# Highly tunable magnetic spirals and electric polarization in   Gd$_{0.5}$Dy$_{0.5}$MnO$_3$

**Authors:** Chandan De, Rabindranath Bag, Surjeet Singh, Fabio Orlandi, P. Manuel,, Sean Langridge, Milan K Sanyal, C. N. R. Rao, Maxim Mostovoy, A., Sundaresan

arXiv: 1903.01681 · 2019-03-06

## TL;DR

This study reveals that Gd$_{0.5}$Dy$_{0.5}$MnO$_3$ exhibits highly tunable electric polarization driven by spiral magnetic orders, with polarization direction and magnitude controllable via magnetic fields due to coupling between magnetic subsystems.

## Contribution

It demonstrates a rare example of a multiferroic with a spiral plane tilt allowing magnetic control of ferroelectricity, including polarization rotation and enhancement.

## Key findings

- Polarization along the ac-plane re-emerges under magnetic field.
- Transformation from cycloidal to helical spiral suppresses ferroelectricity.
- Magnetic control enables polarization rotation and enhancement.

## Abstract

Recent progress in the field of multiferroics led to the discovery of many new materials in which ferroelectricity is induced by cycloidal spiral orders.
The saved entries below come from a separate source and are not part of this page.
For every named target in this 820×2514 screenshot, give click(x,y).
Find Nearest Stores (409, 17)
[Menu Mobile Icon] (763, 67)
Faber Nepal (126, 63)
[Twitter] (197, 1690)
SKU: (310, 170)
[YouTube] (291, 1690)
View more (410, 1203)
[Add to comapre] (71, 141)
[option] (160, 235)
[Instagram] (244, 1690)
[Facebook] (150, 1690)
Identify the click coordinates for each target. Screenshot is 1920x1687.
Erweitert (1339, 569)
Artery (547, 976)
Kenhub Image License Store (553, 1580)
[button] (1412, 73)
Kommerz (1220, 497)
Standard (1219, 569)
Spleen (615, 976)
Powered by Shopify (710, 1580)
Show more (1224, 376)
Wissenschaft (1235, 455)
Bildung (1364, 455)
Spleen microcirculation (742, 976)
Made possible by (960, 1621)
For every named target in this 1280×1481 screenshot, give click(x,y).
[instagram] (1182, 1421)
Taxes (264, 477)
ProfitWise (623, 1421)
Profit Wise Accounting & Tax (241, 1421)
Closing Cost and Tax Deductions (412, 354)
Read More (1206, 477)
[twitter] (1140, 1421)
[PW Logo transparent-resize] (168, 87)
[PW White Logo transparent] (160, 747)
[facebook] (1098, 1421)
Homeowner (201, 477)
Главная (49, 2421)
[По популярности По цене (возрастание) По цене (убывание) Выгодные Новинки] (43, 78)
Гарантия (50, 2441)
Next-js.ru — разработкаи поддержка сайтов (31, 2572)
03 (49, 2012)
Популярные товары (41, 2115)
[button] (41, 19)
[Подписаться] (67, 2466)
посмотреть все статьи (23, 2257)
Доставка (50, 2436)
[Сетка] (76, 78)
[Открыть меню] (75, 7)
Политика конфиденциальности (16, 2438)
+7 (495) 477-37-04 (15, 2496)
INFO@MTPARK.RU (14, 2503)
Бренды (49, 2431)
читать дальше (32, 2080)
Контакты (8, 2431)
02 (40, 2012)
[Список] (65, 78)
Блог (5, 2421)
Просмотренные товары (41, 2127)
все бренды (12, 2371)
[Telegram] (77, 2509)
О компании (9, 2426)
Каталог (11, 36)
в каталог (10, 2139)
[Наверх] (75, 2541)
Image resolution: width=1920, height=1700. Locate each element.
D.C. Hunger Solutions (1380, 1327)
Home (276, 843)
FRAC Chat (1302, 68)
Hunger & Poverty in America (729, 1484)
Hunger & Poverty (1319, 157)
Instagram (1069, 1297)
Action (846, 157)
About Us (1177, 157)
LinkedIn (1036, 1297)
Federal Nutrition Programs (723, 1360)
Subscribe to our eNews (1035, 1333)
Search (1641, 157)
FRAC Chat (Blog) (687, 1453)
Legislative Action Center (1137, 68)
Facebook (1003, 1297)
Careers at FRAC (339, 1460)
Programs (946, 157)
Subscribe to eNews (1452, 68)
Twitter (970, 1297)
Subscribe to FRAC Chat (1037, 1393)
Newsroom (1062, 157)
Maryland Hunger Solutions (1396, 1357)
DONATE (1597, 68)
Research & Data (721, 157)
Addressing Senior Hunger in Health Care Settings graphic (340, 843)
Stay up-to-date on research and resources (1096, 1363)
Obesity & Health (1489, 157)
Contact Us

The direction of the electric polarization is typically constrained by spin anisotropies and magnetic field. Here, we report that the mixed rare-earth manganite, Gd$_{0.5}$Dy$_{0.5}$MnO$_3$, exhibits a spontaneous electric polarization along a general direction in the crystallographic ac-plane, which is suppressed below 10 K but re-emerges in an applied magnetic field. Neutron diffraction measurements show that the polarization direction results from a large tilt of the spiral plane with respect to the crystallographic axes and that the suppression of ferroelectricity is caused by the transformation of a cycloidal spiral into a helical one, a unique property of this rare-earth manganite. The freedom in the orientation of the spiral plane allows for a fine magnetic control of ferroelectricity, i.e. a rotation as well as a strong enhancement of the polarization depending on the magnetic field direction. We show that this unusual behavior originates from the coupling between the transition metal and rare-earth magnetic subsystems.